According to the article on iron ore and steel prices, how did global steel industry capacity utilization change between April and August?

◆ **TEXT SECTION**
╔══
The volatility in prices will be transmitted swiftly, compared with earlier years, and reflect in the performance of both iron ore and steel companies.
Also See Study in Contrast (PDF)
From their peak in April, Chinese iron ore (62% iron content) fines’ import prices fell by 34% till early July. This was mainly due to a slowdown in steel production in China, due to the government’s desire to curb high rates of industrial growth, partly driven through indirect measures such as curb on emissions and energy use. Since China contributes nearly 45% of global steel production, and depends on imported iron ore, the effect on prices was visible. Global steel producers, too, limited their production to match supply to demand, as reflected in global steel industry capacity utilization, which fell from 83% in April to 73% in August.
But steel production has improved since then, partly due to better demand in other regions, including developed markets. Iron ore producers, too, dug in for higher prices and appear to have got their way. Also, the plight of the Indian iron ore producers became an advantage for them. The ban on iron ore exports from Karnataka is one of the key reasons for better iron ore prices globally. The 62% grade iron ore has now recovered by about 40% from the low of April. Since 1 November, prices are up by 14%.
The demand outlook for Indian iron ore producers, therefore, appears good. But their performance has been hit by a difficult operating environment on the ground, due to Karnataka’s ban on iron ore exports and time consuming procedures for lifting ore in other states such as Orissa. Share prices of companies such as Sesa Goa Ltd and NMDC Ltd have fallen from their 52-week highs by 36% and 53%, respectively.
Both companies have a sizeable capital investment plan, with Sesa Goa having to make an open offer to shareholders of Cairn India Ltd, a firm being acquired by Vedanta Resources Plc, which has a controlling stake in Sea Goa. NMDC is in the process of vertical integration, setting up steel plants, and has recently formed an equal joint venture with Russia’s OJSC Severstal to set up a steel plant in Karnataka. It will be years before these plants come on stream. In the meanwhile, the increase in iron ore prices is a good sign for these firms, provided they are able to pass on the price hikes to consumers. They will benefit most, however, only when the ban on exports goes.
╚══
◆ **AVAILABLE DATA**
╔══
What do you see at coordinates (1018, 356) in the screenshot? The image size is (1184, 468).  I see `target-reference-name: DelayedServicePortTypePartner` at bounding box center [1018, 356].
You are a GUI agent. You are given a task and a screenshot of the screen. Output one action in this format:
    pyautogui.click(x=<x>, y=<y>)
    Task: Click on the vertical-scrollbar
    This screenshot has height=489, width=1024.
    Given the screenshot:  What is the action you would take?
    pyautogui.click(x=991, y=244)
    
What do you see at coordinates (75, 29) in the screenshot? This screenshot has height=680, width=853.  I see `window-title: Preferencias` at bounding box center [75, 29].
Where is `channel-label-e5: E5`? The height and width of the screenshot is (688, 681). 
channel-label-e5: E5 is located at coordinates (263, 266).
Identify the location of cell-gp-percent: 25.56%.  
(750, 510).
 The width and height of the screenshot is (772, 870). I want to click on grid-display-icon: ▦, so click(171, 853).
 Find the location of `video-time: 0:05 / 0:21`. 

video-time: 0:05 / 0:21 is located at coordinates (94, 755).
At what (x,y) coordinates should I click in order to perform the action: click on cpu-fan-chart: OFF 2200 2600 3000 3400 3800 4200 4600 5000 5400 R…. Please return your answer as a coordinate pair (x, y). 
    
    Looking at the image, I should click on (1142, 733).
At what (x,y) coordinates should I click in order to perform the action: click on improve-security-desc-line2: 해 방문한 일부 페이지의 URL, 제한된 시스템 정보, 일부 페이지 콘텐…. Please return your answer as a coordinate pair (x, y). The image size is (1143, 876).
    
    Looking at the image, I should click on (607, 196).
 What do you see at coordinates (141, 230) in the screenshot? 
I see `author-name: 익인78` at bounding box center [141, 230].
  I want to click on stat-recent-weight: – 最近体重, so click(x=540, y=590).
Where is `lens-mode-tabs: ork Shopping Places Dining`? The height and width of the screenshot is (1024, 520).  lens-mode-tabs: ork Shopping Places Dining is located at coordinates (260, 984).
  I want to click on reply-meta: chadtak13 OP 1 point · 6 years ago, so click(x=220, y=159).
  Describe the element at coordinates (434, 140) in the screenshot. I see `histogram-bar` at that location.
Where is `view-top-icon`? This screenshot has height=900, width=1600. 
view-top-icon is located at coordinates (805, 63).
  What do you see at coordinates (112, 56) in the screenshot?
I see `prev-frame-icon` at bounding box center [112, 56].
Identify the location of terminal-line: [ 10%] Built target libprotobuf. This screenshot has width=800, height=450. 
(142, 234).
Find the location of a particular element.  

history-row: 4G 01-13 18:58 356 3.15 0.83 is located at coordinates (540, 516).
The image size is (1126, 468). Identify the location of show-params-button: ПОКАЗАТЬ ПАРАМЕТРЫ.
╚══
◆ **OUTPUT FOR THIS EXERCISE**
It fell from 83% in April to 73% in August.